Análisis

Los riesgos del café (religioso) para todos

Juan José Omella, presidente de la Conferencia Episcopal (segundo por la derecha), junto a tres obispos en el Palau Episcopal de Barcelona, en de febrero de este año.

Analizada aisladamente, la extensión del régimen fiscal de la confesión católica a la Iglesia Ortodoxa, la Unión Budista, la Iglesia de Jesucristo de los Santos de los Últimos Días y los Testigos de Jehová resulta comprensible desde una elemental igualdad de trato. ¿Por qué va a estar exenta del IBI la casa de un cura y no la de un ministro de otra confesión? Así que también estas otras confesiones menores disfrutarán de exenciones –IBI, Sociedades, IAE, Plusvalías– y de desgravaciones para quienes les hagan donativos. La decisión del Gobierno, teniendo en cuenta que no sólo las entidades católicas sino también las islámicas, judías y evangélicas disfrutan de estos beneficios, parece razonable. Las dudas, desde una perspectiva laica, surgen al observar la medida en el contexto de los privilegios de la Iglesia católica. Y, sobre todo, al interrogarnos sobre cómo la persistencia de estos privilegios nos dispone ante el reto de la integración de la pluralidad religiosa en una sociedad rápidamente cambiante.

La legislatura del Gobierno de coalición de izquierdas se acerca a su fin sin avances significativos en la relación Iglesia-Estado. El Ejecutivo puede presumir de haber introducido un aire de modernidad, expresado tanto en las tomas de posesión como en el impecable funeral de Estado por las víctimas del covid-19, y también de haber promovido una agenda legislativa sobre aborto, eutanasia y derechos Lgtbi que desafía la cosmovisión de la cúpula católica. Más aún: el Gobierno puede presumir de no haber añadido nuevos privilegios a la Iglesia sobre los que ya tenía, algo que ningún ejecutivo anterior puede decir. Ahora bien, la expectativas despertadas por la llegada al poder en 2018 de Pedro Sánchez en cuanto a la relación Iglesia-Estado quedan lejos de cumplirse.

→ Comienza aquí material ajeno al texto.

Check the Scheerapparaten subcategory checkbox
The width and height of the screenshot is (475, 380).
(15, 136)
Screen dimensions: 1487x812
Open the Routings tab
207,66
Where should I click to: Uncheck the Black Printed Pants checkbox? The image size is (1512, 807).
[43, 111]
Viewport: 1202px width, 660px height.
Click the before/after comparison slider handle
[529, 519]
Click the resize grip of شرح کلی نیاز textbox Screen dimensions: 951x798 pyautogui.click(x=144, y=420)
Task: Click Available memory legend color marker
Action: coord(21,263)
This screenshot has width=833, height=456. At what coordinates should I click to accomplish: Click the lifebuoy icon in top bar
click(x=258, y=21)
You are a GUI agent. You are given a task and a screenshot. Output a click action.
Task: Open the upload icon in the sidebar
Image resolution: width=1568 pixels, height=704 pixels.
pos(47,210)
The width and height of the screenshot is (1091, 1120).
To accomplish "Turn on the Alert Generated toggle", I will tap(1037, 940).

El alto clero se ha anotado el aval del Gobierno a la inmensa mayoría de sus inmatriculaciones. La entrada en vigor de la Lomloe no ha supuesto –al margen de la merma del estatus académico de la asignatura de Religión– una rebaja de su privilegiada posición en el ámbito educativo. Ni siquiera se ha puesto fin a los cobros presentados como obligatorios en la concertada, mayoritariamente católica. La Conferencia Episcopal ha seguido incurriendo en prácticas que el Tribunal de Cuentas puso bajo seria sospecha: información superficial y confusa sobre el destino del dinero público recibido; acumulación de un jugoso superávit gracias al mismo; envío de millonarias cantidades a Trece TV.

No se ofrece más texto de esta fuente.